● **Task directions**: Reproduce the data below verbatim, starting at the line containing "Pin the FX window on top" and ending after the line containing "pyautogui.click(x=135, y=623)".
=== Dataset excerpts ===
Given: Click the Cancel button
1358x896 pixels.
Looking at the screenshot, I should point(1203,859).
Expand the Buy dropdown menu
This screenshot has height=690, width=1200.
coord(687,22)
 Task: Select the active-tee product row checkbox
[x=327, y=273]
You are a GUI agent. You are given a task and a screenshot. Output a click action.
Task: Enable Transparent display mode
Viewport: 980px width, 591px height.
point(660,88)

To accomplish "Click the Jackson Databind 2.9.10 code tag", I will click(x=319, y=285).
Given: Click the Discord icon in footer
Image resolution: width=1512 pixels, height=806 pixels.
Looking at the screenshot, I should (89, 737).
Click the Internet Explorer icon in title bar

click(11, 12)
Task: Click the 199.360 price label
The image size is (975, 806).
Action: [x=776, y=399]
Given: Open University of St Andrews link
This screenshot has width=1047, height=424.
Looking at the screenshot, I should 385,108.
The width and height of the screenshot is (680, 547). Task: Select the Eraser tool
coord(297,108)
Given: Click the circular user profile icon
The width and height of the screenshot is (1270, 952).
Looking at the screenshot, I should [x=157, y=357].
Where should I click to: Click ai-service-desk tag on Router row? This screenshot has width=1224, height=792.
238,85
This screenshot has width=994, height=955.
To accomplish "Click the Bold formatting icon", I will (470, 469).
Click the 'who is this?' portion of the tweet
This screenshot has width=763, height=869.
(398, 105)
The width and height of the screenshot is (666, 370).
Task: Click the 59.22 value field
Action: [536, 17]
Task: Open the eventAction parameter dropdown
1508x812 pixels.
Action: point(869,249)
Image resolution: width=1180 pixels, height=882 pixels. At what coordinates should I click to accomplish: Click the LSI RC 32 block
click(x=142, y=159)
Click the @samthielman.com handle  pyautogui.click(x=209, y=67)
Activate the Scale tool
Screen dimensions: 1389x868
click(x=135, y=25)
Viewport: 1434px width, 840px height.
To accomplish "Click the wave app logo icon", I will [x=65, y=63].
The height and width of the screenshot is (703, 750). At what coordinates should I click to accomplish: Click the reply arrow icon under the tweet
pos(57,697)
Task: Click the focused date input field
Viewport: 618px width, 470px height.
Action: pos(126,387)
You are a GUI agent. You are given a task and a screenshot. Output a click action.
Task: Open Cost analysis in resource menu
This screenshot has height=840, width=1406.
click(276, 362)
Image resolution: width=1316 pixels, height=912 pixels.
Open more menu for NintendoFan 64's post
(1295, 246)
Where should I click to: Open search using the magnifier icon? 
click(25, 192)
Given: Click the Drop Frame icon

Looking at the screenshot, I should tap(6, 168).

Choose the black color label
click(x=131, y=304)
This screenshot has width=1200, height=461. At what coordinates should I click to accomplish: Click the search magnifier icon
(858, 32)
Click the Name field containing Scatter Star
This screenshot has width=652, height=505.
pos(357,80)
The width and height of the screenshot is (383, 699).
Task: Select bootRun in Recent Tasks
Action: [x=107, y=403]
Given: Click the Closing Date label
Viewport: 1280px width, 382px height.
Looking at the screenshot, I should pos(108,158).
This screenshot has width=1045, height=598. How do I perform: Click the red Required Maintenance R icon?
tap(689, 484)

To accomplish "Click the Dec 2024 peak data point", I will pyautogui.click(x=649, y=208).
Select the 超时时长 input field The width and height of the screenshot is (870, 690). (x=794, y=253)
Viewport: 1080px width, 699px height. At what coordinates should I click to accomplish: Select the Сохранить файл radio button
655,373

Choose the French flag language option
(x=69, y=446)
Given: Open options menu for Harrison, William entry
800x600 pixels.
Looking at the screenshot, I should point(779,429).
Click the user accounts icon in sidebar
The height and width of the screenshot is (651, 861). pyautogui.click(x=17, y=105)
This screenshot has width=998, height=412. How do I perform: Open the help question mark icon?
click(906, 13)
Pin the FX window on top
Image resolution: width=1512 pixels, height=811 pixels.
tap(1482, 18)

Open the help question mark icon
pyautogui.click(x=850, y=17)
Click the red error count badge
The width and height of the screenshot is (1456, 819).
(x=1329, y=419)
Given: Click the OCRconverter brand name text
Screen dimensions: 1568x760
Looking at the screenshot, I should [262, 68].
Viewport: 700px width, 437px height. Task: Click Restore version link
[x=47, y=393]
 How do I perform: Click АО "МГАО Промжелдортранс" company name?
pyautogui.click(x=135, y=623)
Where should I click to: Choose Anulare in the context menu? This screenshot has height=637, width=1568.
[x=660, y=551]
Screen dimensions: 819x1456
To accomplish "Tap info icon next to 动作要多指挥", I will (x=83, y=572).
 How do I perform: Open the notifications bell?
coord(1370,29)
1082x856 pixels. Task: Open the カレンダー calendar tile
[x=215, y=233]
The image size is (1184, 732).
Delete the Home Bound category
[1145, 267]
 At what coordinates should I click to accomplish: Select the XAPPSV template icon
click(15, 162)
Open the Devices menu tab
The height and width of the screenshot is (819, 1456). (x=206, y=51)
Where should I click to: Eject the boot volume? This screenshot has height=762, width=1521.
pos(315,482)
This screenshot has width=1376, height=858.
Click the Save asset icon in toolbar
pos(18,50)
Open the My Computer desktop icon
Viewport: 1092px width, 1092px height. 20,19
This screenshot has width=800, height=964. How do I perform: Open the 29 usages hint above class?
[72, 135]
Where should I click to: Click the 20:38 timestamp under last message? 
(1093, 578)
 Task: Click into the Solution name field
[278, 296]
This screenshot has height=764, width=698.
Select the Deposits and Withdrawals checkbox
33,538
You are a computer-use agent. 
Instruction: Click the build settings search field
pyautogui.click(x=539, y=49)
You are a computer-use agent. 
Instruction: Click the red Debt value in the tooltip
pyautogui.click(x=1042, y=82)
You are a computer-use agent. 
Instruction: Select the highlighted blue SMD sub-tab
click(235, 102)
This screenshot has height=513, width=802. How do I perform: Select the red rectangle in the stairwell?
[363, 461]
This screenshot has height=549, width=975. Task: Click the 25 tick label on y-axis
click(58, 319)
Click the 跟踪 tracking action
===
● **Output of the exercise**:
Pin the FX window on top
Image resolution: width=1512 pixels, height=811 pixels.
tap(1482, 18)

Open the help question mark icon
pyautogui.click(x=850, y=17)
Click the red error count badge
The width and height of the screenshot is (1456, 819).
(x=1329, y=419)
Given: Click the OCRconverter brand name text
Screen dimensions: 1568x760
Looking at the screenshot, I should [262, 68].
Viewport: 700px width, 437px height. Task: Click Restore version link
[x=47, y=393]
 How do I perform: Click АО "МГАО Промжелдортранс" company name?
pyautogui.click(x=135, y=623)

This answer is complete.